When the familiar symptoms of depression arrive, life itself becomes an uphill battle.
Couple anxiety with that and….well, I’ve described it as feeling as though if someone touched me, I’d shatter.
Since last April, I’ve experienced some of the worst depression and anxiety of my almost 36 years.
It’s not so debilitating that I am missing work, or seeking inpatient treatment, but it was, these past couple of weeks, reaching levels of concern the likes of which I have not experienced in a very, very long time.
I have learned, through other situations, that I have to be my own fierce advocate for my own mental and physical well being.
I am thankful to have a doctor that listens to me, and works with me to get to the root cause of any issue I’m having.
But even with her, it’s not always an easy journey. Even she looks at me with skepticism at times.
But I know me. I know me better than anyone else. And I know when something ain’t right.
It took 13 years to figure out that I wasn’t crazy. That I did, in fact, have an aggressive and progressed case of endometriosis. Could it have been slowed or even helped way before it was? Probably. But it took me several doctors and a lot of years before anyone would stop prescribing me antidepressants long enough to look at other causes.
Let me be clear here: I most certainly have issues with anxiety and depression.
But that isn’t always the root cause of what and how I’m feeling both physically and mentally.
Still, I wasn’t sure that was the case recently. So I made a doctor’s appointment.
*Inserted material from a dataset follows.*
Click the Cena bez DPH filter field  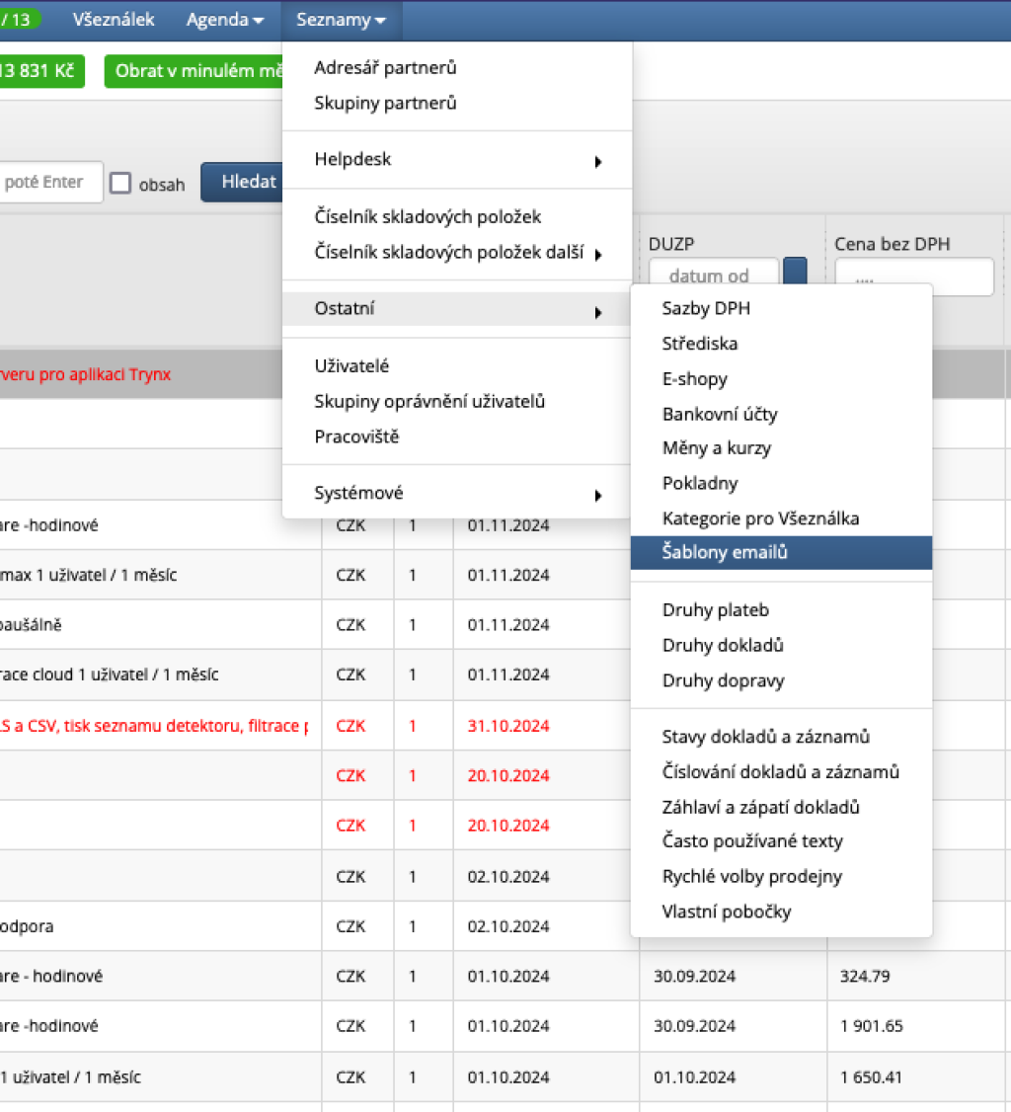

To my own surprise, I didn’t cry when I showed up for my appointment. I just matter-of-factly told my physician how I was feeling. And asked her to check my thyroid.
When it comes to the gold mine of the gene pool, the crowning jewel appears to be thyroid disease, and my sister has been struggling with it for 10 years.
And I remember just how much it threw her mental health issues for a loop with her thyroid first went wonky.
Of course, nobody at a doctor’s office ever calls one back as promised, so I called them for the results of my panels.
Sure enough, my TSH has dropped from 0.516 to 0.015 since my last blood work that was processed 11 months ago.
Which explains a LOT. A whole hell of a lot.
And I have low Vitamin D. Which also explains a LOT.
My doctor is out of town until Monday. I’m sure we’ll have much to talk about upon her return. But she did go ahead and start me on a different antidepressant the day my blood was drawn.
And here’s where being your own advocate gets really dicey.
When I went to get this new script filled, I got a text alert from my pharmacy that it was ready. And that it would be $454.
Yep. No coverage by insurance.
Pardon me, but is big pharma actually trying to get people to commit suicide?
Because that is what is going to happen when you get the wrong mental health patient on the wrong day with that bullshit.
The night I first tried to pick it up, the pharmacy tech couldn’t get my coupon code I found online to process. And she didn’t offer any other solutions. Just handed it back to me and shrugged.
Oh that’s okay, Sheyanne (excuse me while I judge your parents for that ridiculous spelling of a Wyoming CITY), I’ll just try eating more leafy greens. My brain chemistry will be just fine. I’ll just not worry about getting the medicine for my depression.
Thankfully, the next day, someone with better skills was working the computer and was able to get the medicine down to at least an affordable cost. Still, my Doctor will have to contact the insurance company and explain why the prescription that she,
a medical doctor,
wrote for me,
her patient of the last 8 or so years,
was medically necessary.
Sweet baby Jesus in the manger.
Are you serious?
I understand the opioid epidemic. I understand that there are doctors and patients that abuse prescription drugs. But damn if it isn’t like getting a second job to actually get the medicine you need to simply function like a “normal” person.
Now that this particular issue with this particular medicine is being handled, I look to the future. Which, I don’t know yet, but may involve an endocrinologist. And, knowing what I know about other people who deal with under or overactive thyroid, getting this thing regulated and me feeling better may be an uphill battle also. We will simply have to wait and see.
It is a relief to know that my depression and anxiety, in and of itself, was probably not the reason for this most recent and heavy onset of symptoms. But it isn’t exactly fun to realize that I now have a new health issue to contend with.
But, like everything else that I have battled physically and mentally, I will armor up, and face it head on. Darkness might be an old friend, but it isn’t my only friend. Or my best friend.
And now that I know what I’m up against and have the power of knowing the culprit of my issues, I’m hoping it will be a long time until we meet like this again.